4.   Pembiayaan berdasarkan prinsip sewa (ijarah)
Transaksi ijarah adalah transaksi dimana bank menyewakan suatu obyek sewa kepada nasabah, dan atas manfaat yang diterima oleh nasabah atas penggunaan obyek sewa yang disewakan tersebut, bank memperoleh ongkos sewa. Pada akhir masa sewa, bank dapat mengalihkan barang yang disewakannya kepada nasabah. Karena itu dalam perbankan syariah dikenal ijarah muntahhiya bittamlik (sewa yang diikuti dengan berpindahnya kepemilikan). Harga sewa dan harga jual disepakati pada awal perjanjian.

5.   Kemitraan (Musyarakah)
Bentuk umum dari usaha bagi hasil adalah kemitraan (musyarakah). Transaksi musyarakah adalah semua bentuk usaha yang melibatkan dua pihak atau lebih dimana mereka secara bersama-sama memadukan seluruh bentuk sumber daya baik yang berwujud maupun yang tidak berwujud. Secara spesifik bentuk kontribusi dari pihak yang bekerja sama dapat berupa dana, barang perdagangan (trading asset), kewiraswataan (enterpreneurship), kepandaiaan (skill), kepemilikan (property), peralatan (equipment), atau intangiable asset (seperti hak paten atau goodwil), kepercayaan atau reputasi (credit worthiness) dan barang-barang lainnya yang dapat dinilai dengan uang.

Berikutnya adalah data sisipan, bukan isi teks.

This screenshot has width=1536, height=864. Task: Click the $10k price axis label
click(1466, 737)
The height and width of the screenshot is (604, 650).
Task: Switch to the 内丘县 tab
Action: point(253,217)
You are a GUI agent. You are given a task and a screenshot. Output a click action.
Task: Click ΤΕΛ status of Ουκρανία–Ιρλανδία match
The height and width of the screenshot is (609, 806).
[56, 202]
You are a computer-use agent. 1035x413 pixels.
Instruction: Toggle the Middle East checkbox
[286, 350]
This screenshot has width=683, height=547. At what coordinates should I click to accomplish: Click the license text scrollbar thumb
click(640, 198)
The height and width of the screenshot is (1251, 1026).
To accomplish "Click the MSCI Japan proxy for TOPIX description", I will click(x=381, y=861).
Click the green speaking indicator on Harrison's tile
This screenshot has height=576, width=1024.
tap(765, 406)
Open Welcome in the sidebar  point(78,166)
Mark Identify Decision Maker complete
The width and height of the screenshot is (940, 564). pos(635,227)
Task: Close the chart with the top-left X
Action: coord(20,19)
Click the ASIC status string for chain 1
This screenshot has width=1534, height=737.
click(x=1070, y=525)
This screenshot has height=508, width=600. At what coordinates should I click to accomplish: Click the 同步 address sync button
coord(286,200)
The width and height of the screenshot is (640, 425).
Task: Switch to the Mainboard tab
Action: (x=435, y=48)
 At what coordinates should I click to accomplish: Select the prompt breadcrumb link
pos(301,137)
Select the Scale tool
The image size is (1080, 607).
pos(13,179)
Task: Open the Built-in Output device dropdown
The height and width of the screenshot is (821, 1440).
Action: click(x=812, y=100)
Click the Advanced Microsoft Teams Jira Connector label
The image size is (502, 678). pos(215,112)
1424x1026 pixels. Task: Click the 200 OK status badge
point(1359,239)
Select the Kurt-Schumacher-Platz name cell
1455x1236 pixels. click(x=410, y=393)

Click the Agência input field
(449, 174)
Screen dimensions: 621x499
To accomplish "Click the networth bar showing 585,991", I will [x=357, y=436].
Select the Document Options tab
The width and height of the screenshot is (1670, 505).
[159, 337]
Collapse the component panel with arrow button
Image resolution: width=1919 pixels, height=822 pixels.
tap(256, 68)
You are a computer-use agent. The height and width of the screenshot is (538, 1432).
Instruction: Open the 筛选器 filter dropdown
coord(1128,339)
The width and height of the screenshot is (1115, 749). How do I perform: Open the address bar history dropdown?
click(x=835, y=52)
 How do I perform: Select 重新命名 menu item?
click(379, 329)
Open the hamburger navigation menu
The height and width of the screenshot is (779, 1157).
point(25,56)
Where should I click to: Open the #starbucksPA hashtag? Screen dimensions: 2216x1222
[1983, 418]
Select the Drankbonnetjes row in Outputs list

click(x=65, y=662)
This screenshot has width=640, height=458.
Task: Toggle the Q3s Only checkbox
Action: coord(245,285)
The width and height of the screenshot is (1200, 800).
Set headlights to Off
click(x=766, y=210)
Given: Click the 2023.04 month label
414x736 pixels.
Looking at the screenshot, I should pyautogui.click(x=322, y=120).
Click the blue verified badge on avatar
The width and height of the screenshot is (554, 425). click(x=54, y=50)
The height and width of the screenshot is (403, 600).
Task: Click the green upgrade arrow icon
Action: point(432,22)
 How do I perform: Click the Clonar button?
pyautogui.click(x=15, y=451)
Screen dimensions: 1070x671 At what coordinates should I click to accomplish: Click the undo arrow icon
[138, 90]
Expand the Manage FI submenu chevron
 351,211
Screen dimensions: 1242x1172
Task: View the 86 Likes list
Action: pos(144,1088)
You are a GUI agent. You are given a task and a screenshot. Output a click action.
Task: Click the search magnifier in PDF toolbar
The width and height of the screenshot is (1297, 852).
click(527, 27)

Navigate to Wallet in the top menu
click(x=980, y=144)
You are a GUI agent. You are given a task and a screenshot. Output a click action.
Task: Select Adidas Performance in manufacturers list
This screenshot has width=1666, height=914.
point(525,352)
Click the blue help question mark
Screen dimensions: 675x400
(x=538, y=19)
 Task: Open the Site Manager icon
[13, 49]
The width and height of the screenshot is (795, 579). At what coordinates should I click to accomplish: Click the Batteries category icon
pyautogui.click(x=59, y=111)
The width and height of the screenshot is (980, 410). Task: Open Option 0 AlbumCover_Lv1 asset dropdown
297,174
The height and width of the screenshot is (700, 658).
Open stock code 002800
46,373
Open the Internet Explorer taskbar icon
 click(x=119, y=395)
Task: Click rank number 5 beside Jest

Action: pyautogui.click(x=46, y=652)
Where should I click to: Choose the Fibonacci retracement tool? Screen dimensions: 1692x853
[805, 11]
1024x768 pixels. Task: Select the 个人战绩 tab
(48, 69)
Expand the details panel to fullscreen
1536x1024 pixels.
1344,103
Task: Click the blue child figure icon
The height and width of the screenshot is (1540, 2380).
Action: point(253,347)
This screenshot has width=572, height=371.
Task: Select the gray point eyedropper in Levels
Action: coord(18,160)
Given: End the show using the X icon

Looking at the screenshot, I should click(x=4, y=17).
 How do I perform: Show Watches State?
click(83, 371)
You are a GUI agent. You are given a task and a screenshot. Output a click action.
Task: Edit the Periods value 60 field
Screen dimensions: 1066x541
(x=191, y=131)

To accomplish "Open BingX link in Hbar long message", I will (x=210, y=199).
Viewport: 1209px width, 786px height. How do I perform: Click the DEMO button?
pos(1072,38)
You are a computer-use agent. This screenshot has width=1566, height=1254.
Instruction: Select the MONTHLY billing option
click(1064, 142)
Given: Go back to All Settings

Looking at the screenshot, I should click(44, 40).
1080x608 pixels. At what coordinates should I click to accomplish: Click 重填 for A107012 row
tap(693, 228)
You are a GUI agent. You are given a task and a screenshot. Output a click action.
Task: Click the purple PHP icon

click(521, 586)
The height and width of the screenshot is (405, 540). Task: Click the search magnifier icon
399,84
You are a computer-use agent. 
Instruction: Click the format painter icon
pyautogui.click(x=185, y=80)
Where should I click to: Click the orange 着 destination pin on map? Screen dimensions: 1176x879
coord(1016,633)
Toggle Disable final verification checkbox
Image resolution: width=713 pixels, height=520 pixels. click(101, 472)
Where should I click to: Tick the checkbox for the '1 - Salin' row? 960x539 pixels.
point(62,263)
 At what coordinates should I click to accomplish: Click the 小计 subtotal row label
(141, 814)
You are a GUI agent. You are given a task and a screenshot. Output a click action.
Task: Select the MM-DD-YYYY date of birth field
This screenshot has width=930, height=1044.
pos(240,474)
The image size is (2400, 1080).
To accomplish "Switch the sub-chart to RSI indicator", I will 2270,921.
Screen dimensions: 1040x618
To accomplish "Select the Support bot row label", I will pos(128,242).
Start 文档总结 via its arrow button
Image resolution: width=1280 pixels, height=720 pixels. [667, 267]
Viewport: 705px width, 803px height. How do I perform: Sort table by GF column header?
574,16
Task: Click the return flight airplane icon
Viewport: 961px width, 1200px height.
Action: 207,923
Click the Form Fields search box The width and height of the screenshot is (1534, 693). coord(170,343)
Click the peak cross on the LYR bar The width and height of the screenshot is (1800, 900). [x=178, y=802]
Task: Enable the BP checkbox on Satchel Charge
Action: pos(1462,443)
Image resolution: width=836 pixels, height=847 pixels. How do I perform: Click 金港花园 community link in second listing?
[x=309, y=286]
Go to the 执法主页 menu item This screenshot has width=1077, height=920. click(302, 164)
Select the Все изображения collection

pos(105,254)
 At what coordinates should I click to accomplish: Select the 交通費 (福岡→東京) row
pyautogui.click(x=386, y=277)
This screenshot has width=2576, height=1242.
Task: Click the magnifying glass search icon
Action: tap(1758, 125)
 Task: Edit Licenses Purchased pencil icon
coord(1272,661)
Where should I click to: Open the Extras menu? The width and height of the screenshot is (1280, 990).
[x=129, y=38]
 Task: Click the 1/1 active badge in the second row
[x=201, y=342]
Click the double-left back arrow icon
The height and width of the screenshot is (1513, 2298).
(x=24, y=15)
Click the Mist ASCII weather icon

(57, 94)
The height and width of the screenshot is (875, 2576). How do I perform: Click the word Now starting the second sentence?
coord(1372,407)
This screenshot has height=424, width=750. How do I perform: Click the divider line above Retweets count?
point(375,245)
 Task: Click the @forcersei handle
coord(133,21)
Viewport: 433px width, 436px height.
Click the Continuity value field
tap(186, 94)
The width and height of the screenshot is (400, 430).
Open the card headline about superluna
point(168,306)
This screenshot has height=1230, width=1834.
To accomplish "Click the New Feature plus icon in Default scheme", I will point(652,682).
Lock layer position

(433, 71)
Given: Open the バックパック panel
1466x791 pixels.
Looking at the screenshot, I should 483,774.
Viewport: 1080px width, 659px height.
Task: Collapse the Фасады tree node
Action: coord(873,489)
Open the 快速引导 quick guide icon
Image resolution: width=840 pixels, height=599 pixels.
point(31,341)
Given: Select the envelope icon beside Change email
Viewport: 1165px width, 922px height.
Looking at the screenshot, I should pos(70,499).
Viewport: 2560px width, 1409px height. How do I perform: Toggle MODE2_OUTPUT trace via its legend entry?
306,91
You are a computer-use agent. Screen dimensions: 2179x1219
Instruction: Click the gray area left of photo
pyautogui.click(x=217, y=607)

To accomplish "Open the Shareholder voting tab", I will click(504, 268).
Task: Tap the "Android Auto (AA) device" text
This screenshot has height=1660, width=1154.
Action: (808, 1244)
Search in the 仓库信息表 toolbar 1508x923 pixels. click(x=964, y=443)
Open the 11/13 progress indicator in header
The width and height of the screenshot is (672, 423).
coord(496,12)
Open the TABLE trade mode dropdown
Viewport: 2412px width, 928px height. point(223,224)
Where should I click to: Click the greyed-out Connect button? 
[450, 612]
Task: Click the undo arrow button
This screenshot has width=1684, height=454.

Penyertaan modal (mudharabah)
Mudhrabah adalah bentuk kerja sama antara dua atau lebih pihak dimana salah satu pihak mempercayakan sejumlah modal kepada pihak lain yang bertindak sebagai pengelola (mudharib) dengan suatu perjanjian pembagian keuntungan. Dalam mudhrabah tidak dipersyaratkan adanya wakil pemilik modal (shahibul maal) dalam manajemen proyek.

C.   Produk- produk jasa
1.   Pengambilan utang piutang (hawalah)
Hiwalah adalah transaksi pengalihan utang piutang. Bank mendapat ganti biaya atas jasa pemindahan utang piutang. Dalam praktek perbankan syariah, fasilitas hiwalah lazimnya untuk membantu supplier mendapatkan modal tunai agar dapat melanjutkan produksinya.
2.   Pelimpahan/ gadai (Rahn)
Pelimpahan atas suatu kekuasaan (barang) oleh nasabah kepada bank untuk mendapatkan sejumlah dana (uang) dan oleh karenanya bank berhak atas sejumlah imbalan.
3.   Pinjaman uang ( qardh)
Qard adalah pinjaman uang. Aplikasi qard dalam perbankan antara lain untuk pinjaman talangan haji, dimana nasabah talangan haji diberikan pinjaman talangan untuk memenuhi syarat penyetoran biaya perjalanan haji. Nasabah akan melunasinya sebelum keberangkatannya naik haji. Atas jasa bank memberikan dana talangan tersebut bank dapat memperoleh fee (ujrah).
4.   Perwakilan (wakalah)
Wakalah adalah pelimpahan kekuasaan (pekerjaan) dari nasabah kepada bank dan atas jasanya tersebut bank berhak meminta imbalan tertentu. Contoh: pembukaan L/C dan transfer uang.
5.   Penjaminan (kafalah)
Produk di perbankan syariah yang menggunakan skema kafalah adalah produk bank garansi. Dalam kafalah, terdapat pengalihan tanggung jawab nasabah kepada bank dan atas jasanya bank berhak meminta imbalan. Contoh: kafalah digunakan dalam produk kartu kredit syariah.
6.   Titipan (wadiah)
Konsep titipan untuk produk jasa pada umumnya menggunakan skema wadiah amanah dimana bank tidak boleh menggunakan harta yang dititipkan tersebut. Contoh aplikasi di perbankan yaitu save deposit box.